Item position entries
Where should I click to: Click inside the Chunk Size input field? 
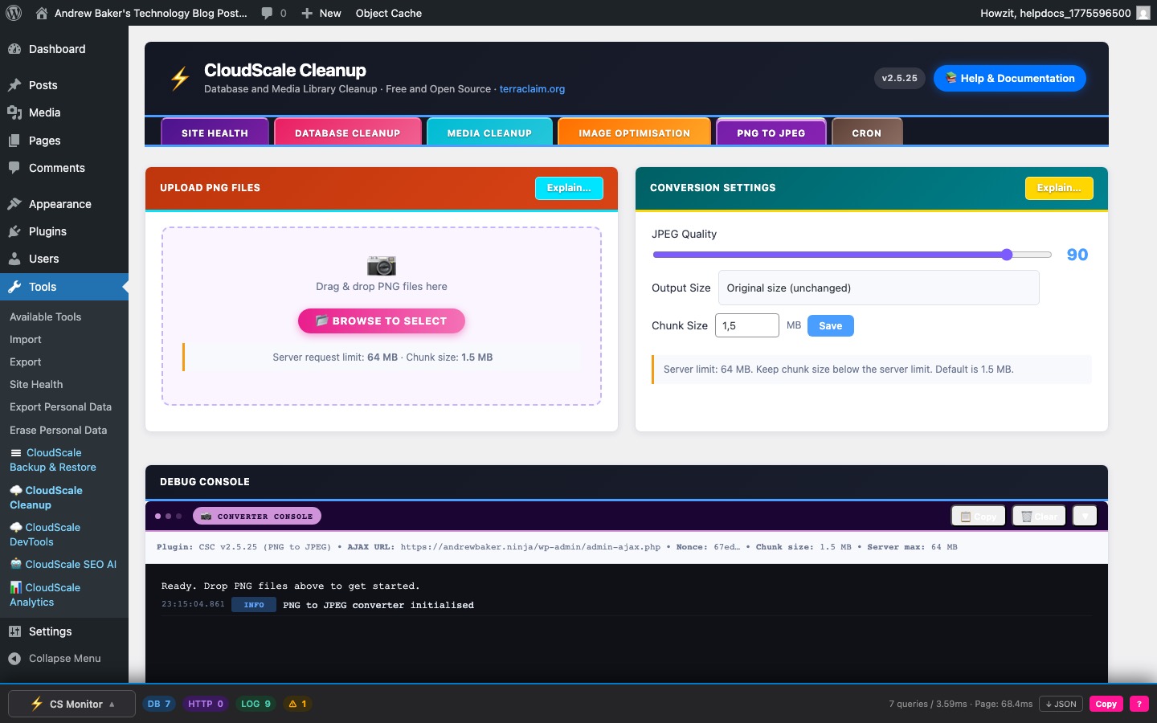click(x=746, y=325)
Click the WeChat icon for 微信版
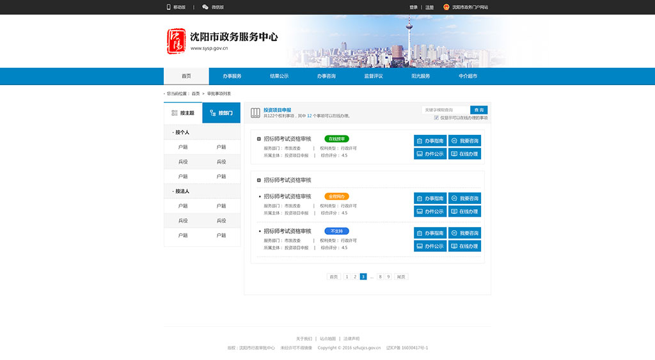Image resolution: width=655 pixels, height=360 pixels. (x=205, y=7)
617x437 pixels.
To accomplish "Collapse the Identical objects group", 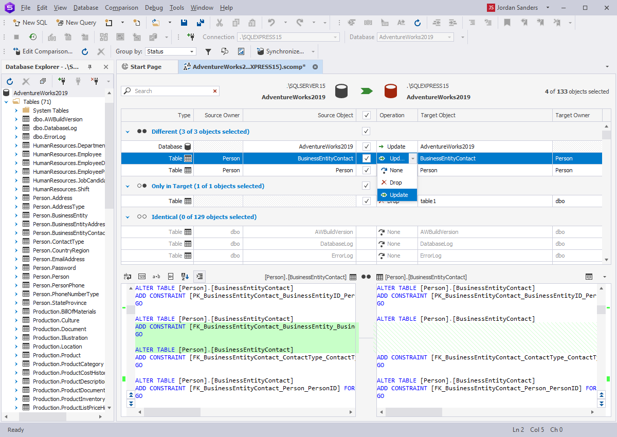I will coord(128,216).
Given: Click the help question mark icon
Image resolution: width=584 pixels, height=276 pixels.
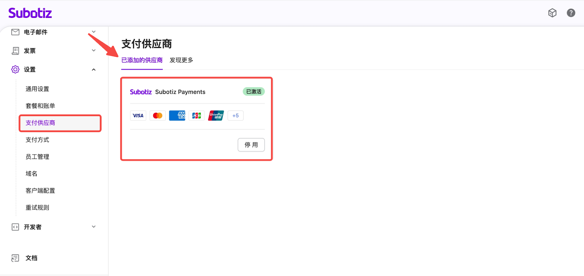Looking at the screenshot, I should (571, 13).
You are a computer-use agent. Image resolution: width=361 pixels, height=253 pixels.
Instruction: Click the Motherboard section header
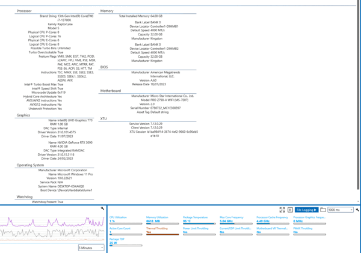tap(111, 91)
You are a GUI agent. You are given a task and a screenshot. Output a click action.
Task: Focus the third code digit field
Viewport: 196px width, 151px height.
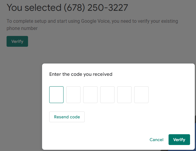click(x=90, y=95)
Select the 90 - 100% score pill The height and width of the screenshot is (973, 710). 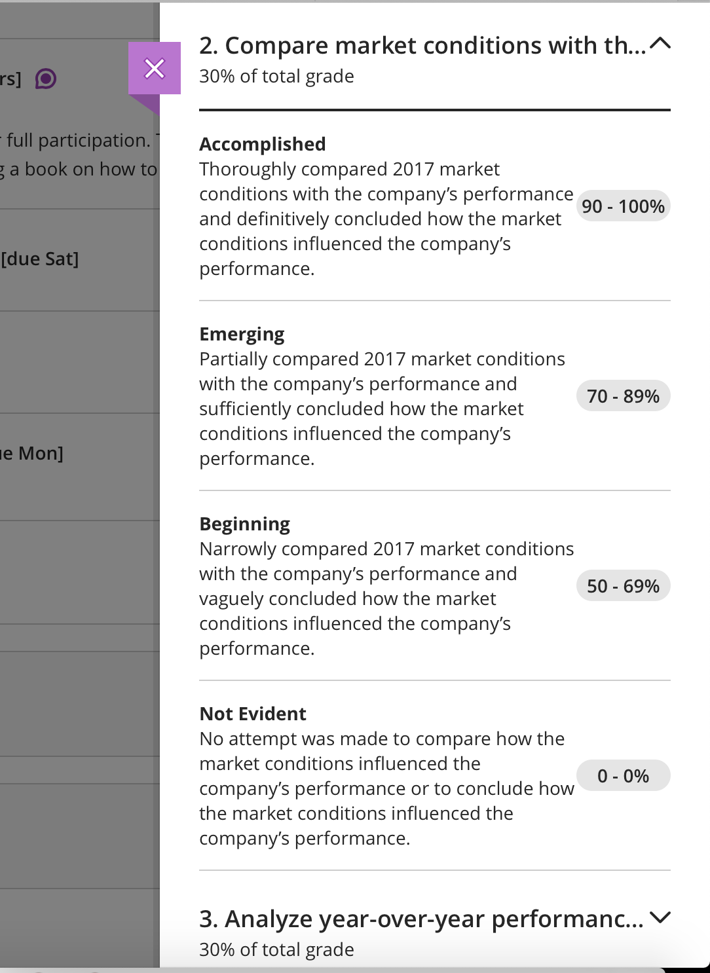click(x=624, y=206)
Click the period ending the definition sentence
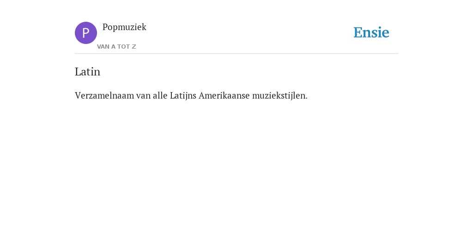473x237 pixels. (307, 99)
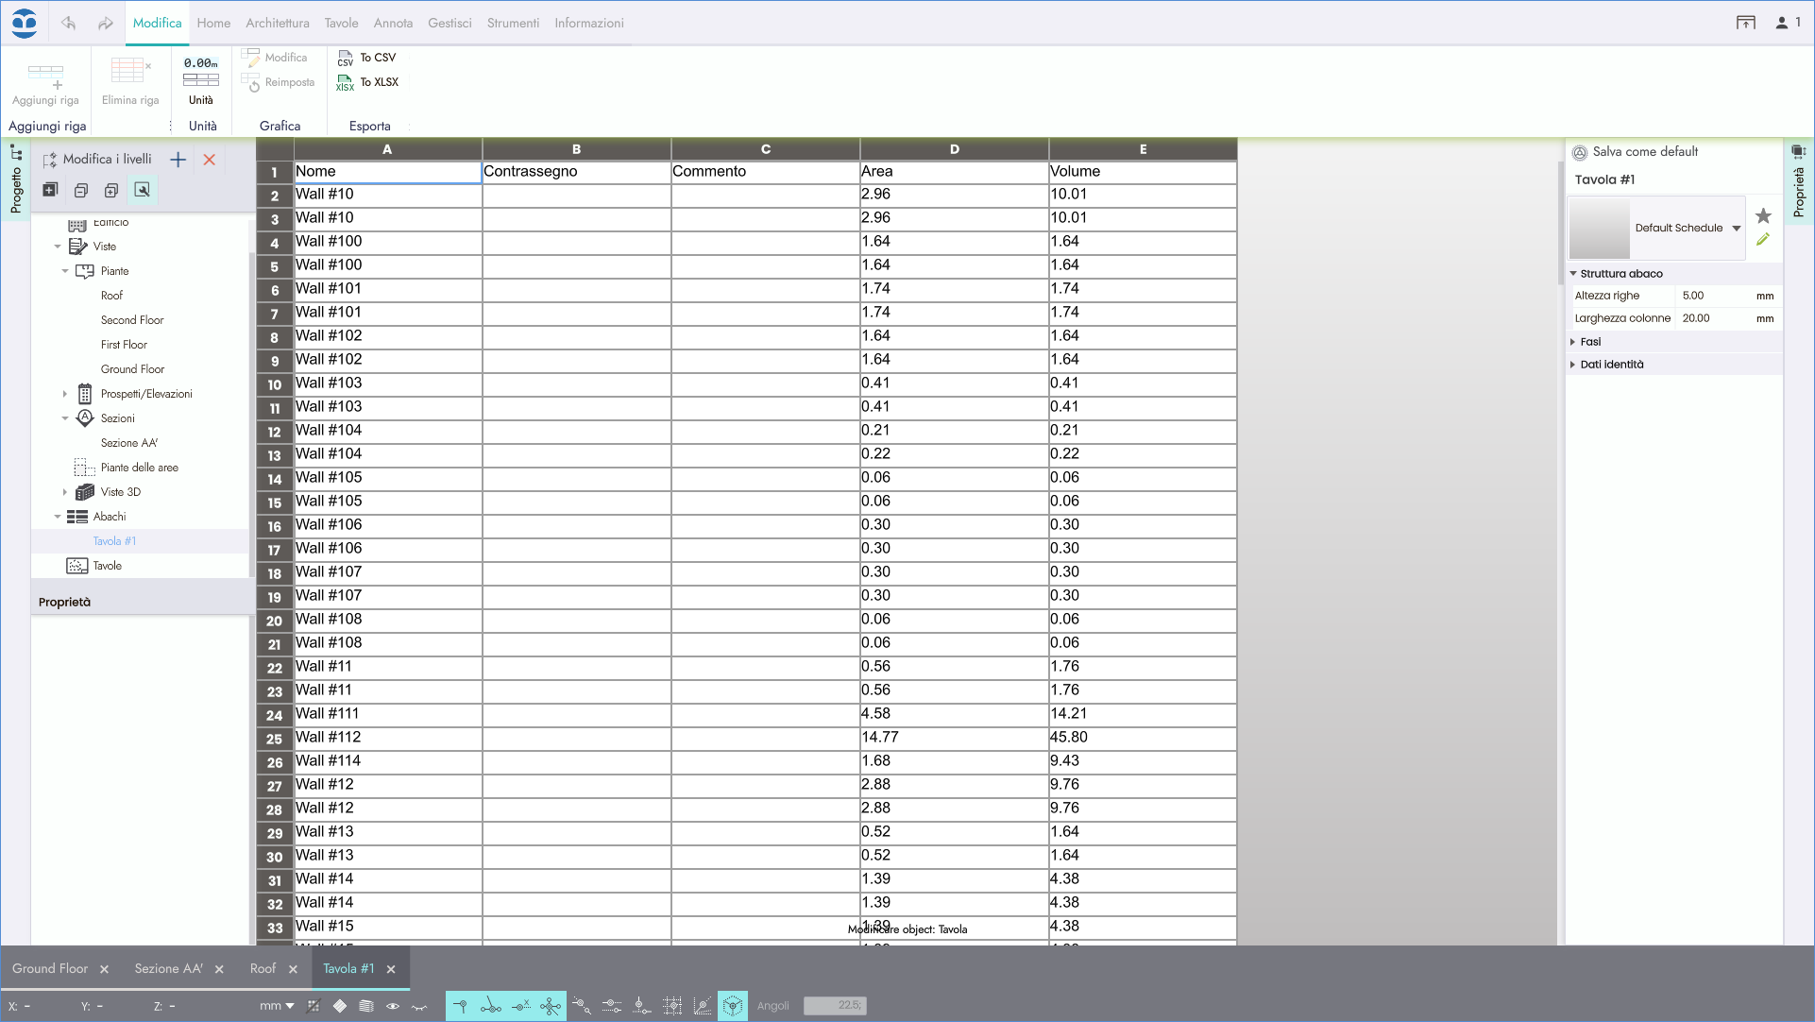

- Task prompt
List each line of the rows above that contains the word "agent", copied in full.

- Exercise answer
You are a computer-use agent. Image resolution: width=361 pixels, height=253 pixels.
You are a GUI agent. You are given a task and a screenshot. Output a click action.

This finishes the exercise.